Set exercise 1:
In the post about teaching in Tennessee, what are members of the state legislature seeking to do to teachers who haven't kept up with their student loans?

Supplied text:
******

Why Would Anyone Want to Teach in Tennessee?

Track HB 740 here

This is a question I keep asking myself as bill after bill slides right through the state legislature.

Teachers Should be Angry
via Principal Principles

Last year it was the right to have a seat at the table when negotiating salary, class sizes, and all sorts of other things. This year its tenure and perhaps most egregious, payment of student loans.

I have student loans. So does just about everyone I know that has graduated from college in the past 20 years or so.

Quite honestly, you can’t go to school, even with scholarships, without some kind of loan unless your parents have the money to pay for school outright…which is a very small minority of people.

Student loans, like every other kind of loan, are a contract between the institution loaning the money (often backed by the Federal Government) and the individual requesting the loan. Like all those other loans, there is a process by which the lender can seek relief if the individual is not paying their loan back. Garnishments, court, you name it. They have ways to get paid.

So I’m kind of stunned (though I probably shouldn’t be) that members of the state legislature are seeking to decline, suspend, or revoke the licenses of teacher if they haven’t kept up with the student loans. I mean, wow. That seems unnecessarily punitive to me.

I’m curious to know how the sponsors of this bill expect those student loans to ever get paid if the people can’t work, but I’m even more curious to know where it will stop.

Will teachers also lose their license for defaulting on a car loan? Paying their credit card bill late? What about the cable bill? I know there are a lot of legislators that collected a pretty penny in donations from ATT when they were pushing their cable service legislation up there a few years ago. Will people get effectively fired for not paying for their uVerse bill?

******

[Screen grounding listing]
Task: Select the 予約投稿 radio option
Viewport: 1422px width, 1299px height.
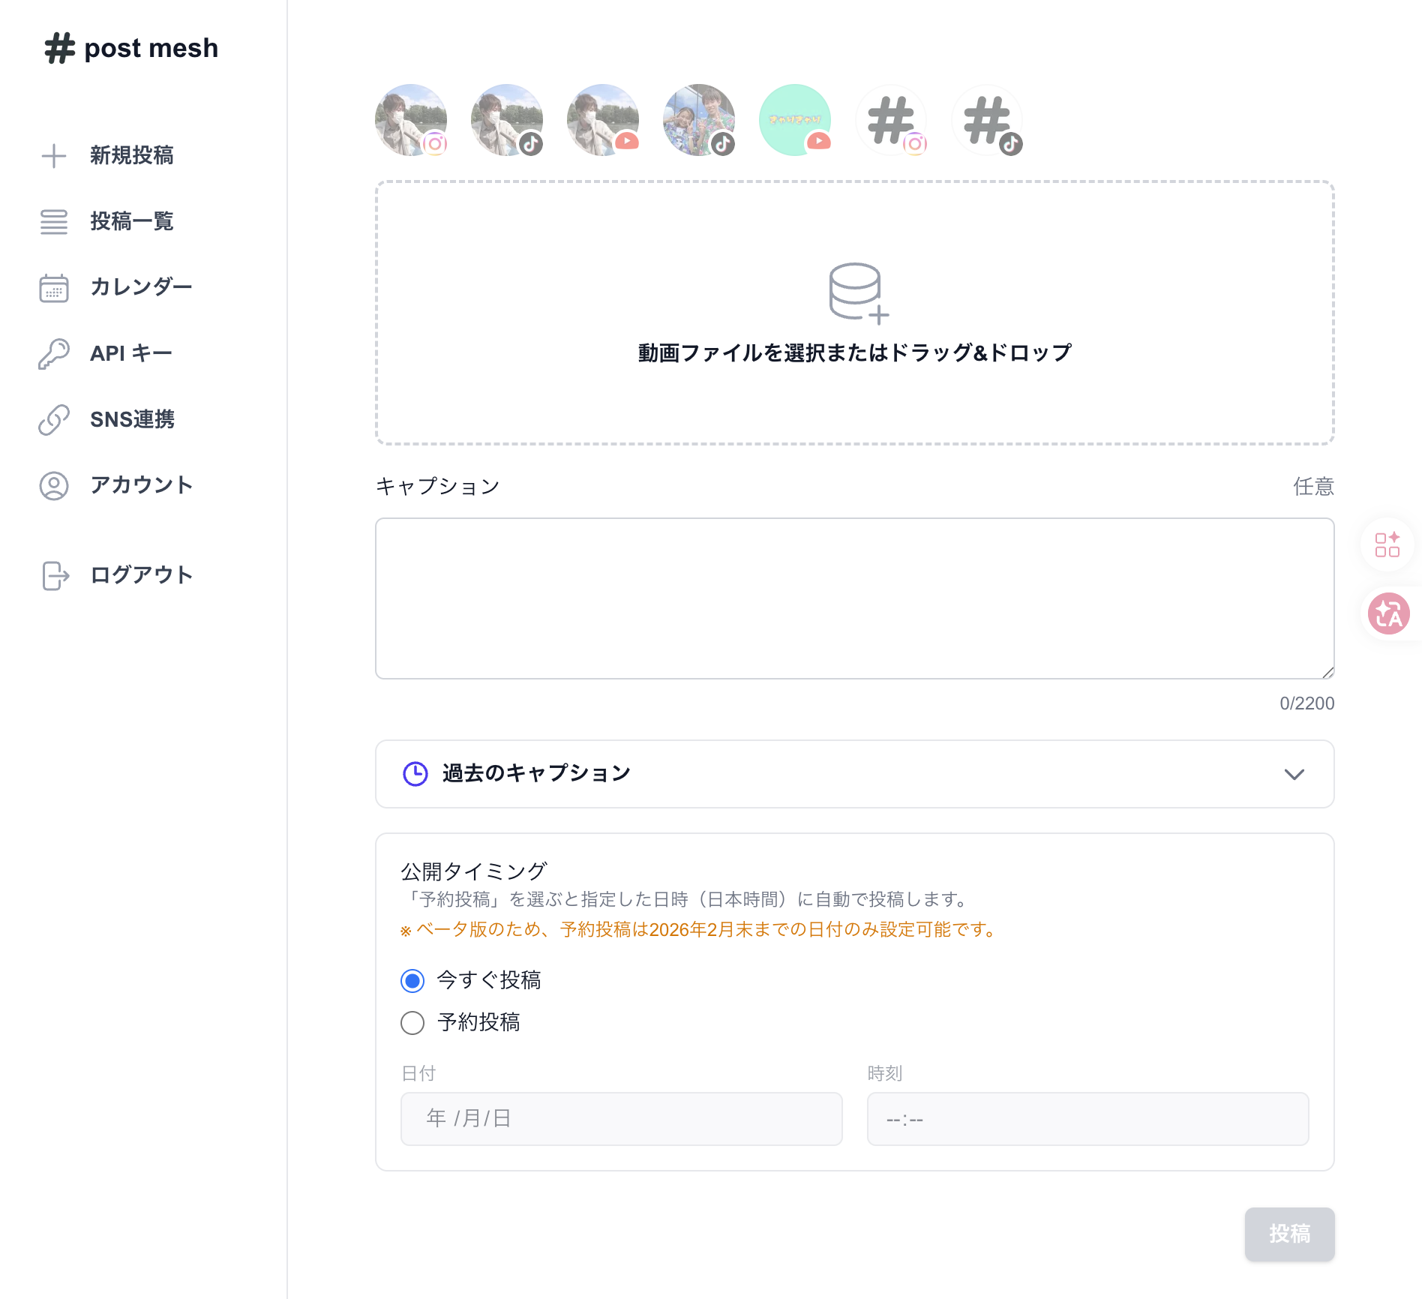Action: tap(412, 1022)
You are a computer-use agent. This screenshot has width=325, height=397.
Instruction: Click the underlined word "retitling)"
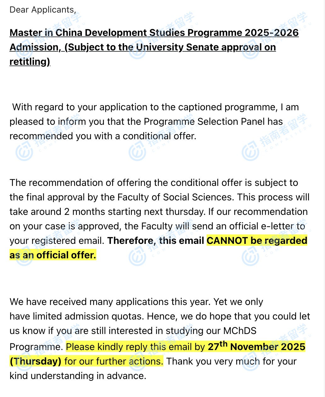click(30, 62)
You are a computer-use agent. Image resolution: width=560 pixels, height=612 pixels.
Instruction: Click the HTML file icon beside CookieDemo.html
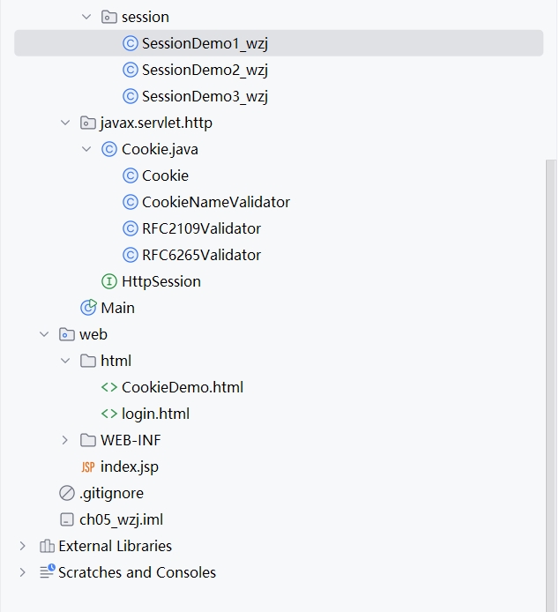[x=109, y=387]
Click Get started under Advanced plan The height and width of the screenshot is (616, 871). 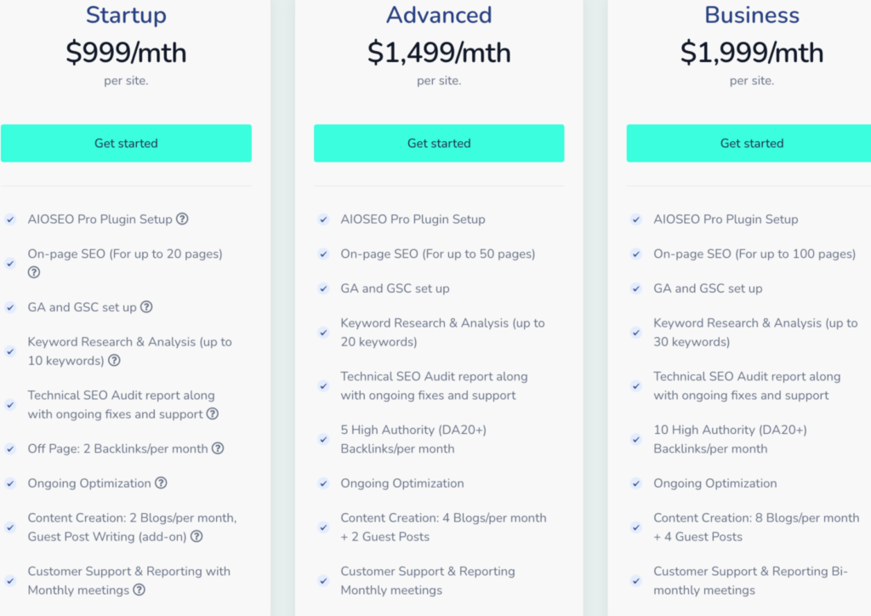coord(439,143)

******

Set exercise 2:
From the listing, give the part that opens with the line containing "You are a computer-use agent. This" and closes with the line containing "click(30, 62)" as a JSON list of strings, one per line, skipping blank lines and leaving the pictures out.

Worked answer 1:
They are seeking to decline, suspend, or revoke those teachers' licenses.

Worked answer 2:
[
  "You are a computer-use agent. This screenshot has width=325, height=397.",
  "Instruction: Click the underlined word \"retitling)\"",
  "click(30, 62)"
]